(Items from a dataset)
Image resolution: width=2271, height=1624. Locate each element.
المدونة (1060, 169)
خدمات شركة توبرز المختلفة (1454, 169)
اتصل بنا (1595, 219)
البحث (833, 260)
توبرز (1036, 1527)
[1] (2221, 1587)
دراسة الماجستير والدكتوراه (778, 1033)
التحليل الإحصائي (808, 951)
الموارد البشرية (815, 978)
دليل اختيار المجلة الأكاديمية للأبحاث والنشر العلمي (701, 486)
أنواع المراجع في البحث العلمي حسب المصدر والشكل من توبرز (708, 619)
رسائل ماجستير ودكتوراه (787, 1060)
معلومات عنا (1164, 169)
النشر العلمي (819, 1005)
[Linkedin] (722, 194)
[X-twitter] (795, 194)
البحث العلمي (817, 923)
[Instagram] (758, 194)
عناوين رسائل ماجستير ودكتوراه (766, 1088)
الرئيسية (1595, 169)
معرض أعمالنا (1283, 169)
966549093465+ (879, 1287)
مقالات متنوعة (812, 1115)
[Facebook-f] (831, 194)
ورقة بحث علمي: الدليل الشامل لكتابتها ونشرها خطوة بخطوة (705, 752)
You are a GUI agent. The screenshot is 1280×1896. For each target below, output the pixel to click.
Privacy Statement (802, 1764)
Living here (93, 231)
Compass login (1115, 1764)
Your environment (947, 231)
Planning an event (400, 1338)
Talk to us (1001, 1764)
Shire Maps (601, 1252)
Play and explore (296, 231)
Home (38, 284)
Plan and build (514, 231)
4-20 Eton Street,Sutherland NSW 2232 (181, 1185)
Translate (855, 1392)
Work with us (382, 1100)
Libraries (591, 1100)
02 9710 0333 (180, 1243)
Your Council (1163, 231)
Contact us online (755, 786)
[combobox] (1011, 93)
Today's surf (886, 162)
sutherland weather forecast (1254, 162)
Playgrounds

◆ **The problem**
The answer must consist of the lines from the one with "المدونة (1060, 169)" through the final line of the entries above, exactly as they are, and nothing else.

◆ **Exercise solution**
المدونة (1060, 169)
خدمات شركة توبرز المختلفة (1454, 169)
اتصل بنا (1595, 219)
البحث (833, 260)
توبرز (1036, 1527)
[1] (2221, 1587)
دراسة الماجستير والدكتوراه (778, 1033)
التحليل الإحصائي (808, 951)
الموارد البشرية (815, 978)
دليل اختيار المجلة الأكاديمية للأبحاث والنشر العلمي (701, 486)
أنواع المراجع في البحث العلمي حسب المصدر والشكل من توبرز (708, 619)
رسائل ماجستير ودكتوراه (787, 1060)
معلومات عنا (1164, 169)
النشر العلمي (819, 1005)
[Linkedin] (722, 194)
[X-twitter] (795, 194)
البحث العلمي (817, 923)
[Instagram] (758, 194)
عناوين رسائل ماجستير ودكتوراه (766, 1088)
الرئيسية (1595, 169)
معرض أعمالنا (1283, 169)
966549093465+ (879, 1287)
مقالات متنوعة (812, 1115)
[Facebook-f] (831, 194)
ورقة بحث علمي: الدليل الشامل لكتابتها ونشرها خطوة بخطوة (705, 752)
You are a GUI agent. The screenshot is 1280×1896. For each target below, output the pixel to click.
Privacy Statement (802, 1764)
Living here (93, 231)
Compass login (1115, 1764)
Your environment (947, 231)
Planning an event (400, 1338)
Talk to us (1001, 1764)
Shire Maps (601, 1252)
Play and explore (296, 231)
Home (38, 284)
Plan and build (514, 231)
4-20 Eton Street,Sutherland NSW 2232 (181, 1185)
Translate (855, 1392)
Work with us (382, 1100)
Libraries (591, 1100)
02 9710 0333 (180, 1243)
Your Council (1163, 231)
Contact us online (755, 786)
[combobox] (1011, 93)
Today's surf (886, 162)
sutherland weather forecast (1254, 162)
Playgrounds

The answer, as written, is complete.